§ **What you will do**
A. In the case record for Todd v. Germania Fire Ins. Co., which attorney appeared for the respondent?
B. Name every case that the appellants' counsel cited from the Missouri reports (abbreviated "Mo.") in the case record for Todd v. Germania Fire Ins. Co., with its citation.
C. Extend the case record for Todd v. Germania Fire Ins. Co. past its final sentence.

§ **Quoted passage**
══════════

Todd v. Germania Fire Ins. Co.

Decision Date21 March 1876
Citation1 Mo.App. 472
PartiesJ. H. TODD et al., Appellants, v. GERMANIA FIRE INSURANCE COMPANY, Respondent.
CourtMissouri Court of Appeals

Plaintiffs sued on a fire policy insuring the stock of a commission merchant which might be on hand in a certain warehouse at any time during a fixed period. The petition alleged that a lot of buffalo meat belonging to the holder of the policy was destroyed by fire during the period designated, but failed to show that it was in the warehouse mentioned in the policy. Held, bad on demurrer, as not stating facts sufficient to constitute a cause of action.

APPEAL from St. Louis Circuit Court.

Affirmed.

Fisher & Rowell, for appellants, cited: 1 Pars. on Mar. Ins. 45; 2 Pars. on Mar. Ins. 442; Ph. on Ins., sec. 412; 2 Pars. on Con. 442; Wise v. St. Louis Ins. Co., 23 Mo. 84; De Forrest v. Fulton Ins. Co., 1 Hall (N. Y.), 84-135; Walters v. Monarch Life Ins. Co., 34 Eng. Law & Eq. 116; Kearney v. Sunderland Ins. Co., 6 Eng. Law & Eq. 312; Farrow v. Commercial Ins. Co., 18 Pick. (Mass.) 53; Griffin v. Pugh, 44 Mo. 328; Meigs v. Lowell, 10 Mo. 538; Day v. Patterson, 18 Ind. 114; Bird v. Lewis, 7 Ind. 615; Cloud v. Norman, 18 Ind. 44; Marchington v. Vernon, 1 B. & P. 101; Hall v. Marston, 7 Mass. 575; Sargeant v. Morris, 3 B. & A. 276; Ruan v. Gardner, 1 Wash. 145; Maryland Ins. Co. v. Graham, 4 Har. & J. (Md.) 62; Skurver v. Stocks, 4 B. & A. 437; Felton v. Dickinson, 10 Mass. 287.

O. S. Baker, for respondent.

GANTT, P. J., delivered the opinion of the court.

══════════

§ **Information shown**
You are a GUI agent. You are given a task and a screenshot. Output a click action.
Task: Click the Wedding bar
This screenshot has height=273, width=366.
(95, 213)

══════════

§ **Written answers**
A. O. S. Baker

B. Wise v. St. Louis Ins. Co., 23 Mo. 84; Griffin v. Pugh, 44 Mo. 328; Meigs v. Lowell, 10 Mo. 538

C.
The Germania Fire Insurance Company issued, on December 7, 1872, to Rich & Swansey, commission merchants chants in St. Louis, Missouri, a policy of insurance on a stock of produce, their own, held by them in trust on consignment, or sold but not delivered, contained in the second story of the four-story brick building situated and known as No. 312 North Commercial street, St. Louis, Missouri, to an amount not exceeding $1,000.

This policy was, with consent of the defendant, assigned to Rich & Co. The petition states further that, in January, 1873, the firm of Todd & Co. sent to Rich & Co. a lot of buffalo meat; that this was forwarded to Rich & Co. to be sold by them as the factors of the plaintiffs; that they received said property and held the same as commission merchants; and that while they so held it, to wit, on January 11, 1873, a fire occurred, by which the said property was totally destroyed. Notice was given, proof of loss made, and, no payment being made, this suit was brought.

The defendant demurred, assigning as reasons for the demurrer:

1. That the petition did not state facts sufficient to constitute a cause of action.

2. That there is a defect of parties, and that Rich & Co. should have been the plaintiffs.

3. That Todd & Co. have no legal capacity to sue, as no interest in the contract of insurance shown vested in them.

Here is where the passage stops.